Scientific classification
- Kingdom: Animalia
- Phylum: Chordata
- Class: Aves
- Order: Pterocliformes
- Family: Pteroclidae
- Genus: Pterocles
- Species: †P. bosporanus
- Binomial name: †Pterocles bosporanus Zelenkov, 2023

= Pterocles bosporanus =

- Genus: Pterocles
- Species: bosporanus
- Authority: Zelenkov, 2023

Extinct species of bird

Pterocles bosporanus is an extinct species of sandgrouse, described in 2023 from early Pleistocene-aged fossil material found in central Crimea. Potential additional remains are known from Italy. The only confirmed specimen is part of a limb bone, and the species is larger than other members of the genus Pterocles.

==Discovery and naming==
The holotype, PIN, no. 5644/1523, represents the distal end of the left tibiotarsus and has been placed in the Borissiak Paleontological institute, Russian Academy of Sciences. The specimen is currently the only known material of this species, and was collected in 2018 from early Pleistocene-aged Taurida Cave in Belogorsky District, Crimea. The species was officially named in 2023, and the specific name references the Bosporan Kingdom.
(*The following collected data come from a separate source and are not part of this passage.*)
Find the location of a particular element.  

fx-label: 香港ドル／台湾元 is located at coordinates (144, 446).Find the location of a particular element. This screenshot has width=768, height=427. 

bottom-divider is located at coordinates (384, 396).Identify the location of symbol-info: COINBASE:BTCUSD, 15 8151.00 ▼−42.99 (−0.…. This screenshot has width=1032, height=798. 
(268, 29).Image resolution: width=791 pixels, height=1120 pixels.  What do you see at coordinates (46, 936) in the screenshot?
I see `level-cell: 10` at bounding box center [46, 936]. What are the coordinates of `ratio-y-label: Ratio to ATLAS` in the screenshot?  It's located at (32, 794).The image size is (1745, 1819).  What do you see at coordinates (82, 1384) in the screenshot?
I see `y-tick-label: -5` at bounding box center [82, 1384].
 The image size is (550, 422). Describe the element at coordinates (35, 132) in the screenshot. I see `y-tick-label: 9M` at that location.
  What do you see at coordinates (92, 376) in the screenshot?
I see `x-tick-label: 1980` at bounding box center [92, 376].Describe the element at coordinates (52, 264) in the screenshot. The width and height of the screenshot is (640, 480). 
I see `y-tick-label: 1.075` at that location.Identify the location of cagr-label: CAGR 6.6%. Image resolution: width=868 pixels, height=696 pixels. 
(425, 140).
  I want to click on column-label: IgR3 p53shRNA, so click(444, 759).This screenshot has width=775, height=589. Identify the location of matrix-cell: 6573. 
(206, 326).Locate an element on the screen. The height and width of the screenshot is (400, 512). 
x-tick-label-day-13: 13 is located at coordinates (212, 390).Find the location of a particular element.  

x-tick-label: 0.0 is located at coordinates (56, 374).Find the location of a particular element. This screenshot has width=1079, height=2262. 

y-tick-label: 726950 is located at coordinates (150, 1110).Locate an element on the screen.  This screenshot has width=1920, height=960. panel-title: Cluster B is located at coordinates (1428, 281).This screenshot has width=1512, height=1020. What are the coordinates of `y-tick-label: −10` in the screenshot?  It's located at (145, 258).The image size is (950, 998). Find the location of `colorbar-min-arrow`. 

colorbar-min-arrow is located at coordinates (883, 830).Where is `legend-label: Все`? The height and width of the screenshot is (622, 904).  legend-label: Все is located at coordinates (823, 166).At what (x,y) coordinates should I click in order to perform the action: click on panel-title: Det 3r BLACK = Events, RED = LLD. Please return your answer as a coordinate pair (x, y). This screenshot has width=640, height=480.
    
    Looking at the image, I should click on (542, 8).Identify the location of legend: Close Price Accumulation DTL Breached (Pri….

Fossilized coracoids found in the late Pleistocene locality of Pirro-Nord, Italy represent a bird comparable in size to P. bosporanus, and have been attributed to the black-bellied sandgrouse. These may actually represent additional remains of P. bosporanus, but the lack of overlapping material makes this uncertain.

==Description==
Pterocles bosporanus is a medium large bird, resembling the black-bellied sandgrouse (the largest living sandgrouse) in absolute size, and is larger than its extant congeners. Currently, the only confirmed material of the species is part of the tibiotarsus. The condyles are in close proximity with each other, forming a proximodistally narrow articular surface resembling a block, and are near the distal aperture of the canalis extensorius. The apex of the medial condyle is notably more proximally protruding than the lateral condyle. The distal end of the tibiotarsus is rather wide in distal view.

==Paleoenvironment==
This species has only been confirmed to occur at Taurida Cave, a large karst cave in the Crimean Mountains. The fossil assemblage of this locality reflects a warm, almost subtropical climate in a savannah-like habitat. Large mammalian herbivores are common in this assemblage, including bovids (Bison, Leptobos, Gazellospira and Pontoceros), rhinocerotids (Elasmotherium and Stephanorhinus), a camel (Paracamelus), the southern mammoth, a deer (Avernoceros) and two horses of the genus Equus. The apex predator guild was made up of the felid Homotherium, the hyena Pachycrocuta and a small wolf (Canis sp.). Small mammals such as a porcupine and Hypolagus were also present. Other birds found at this site include a goshawk, a capercaillie, a little bustard, a falconid and the giant ostrich Struthio dmanisensis.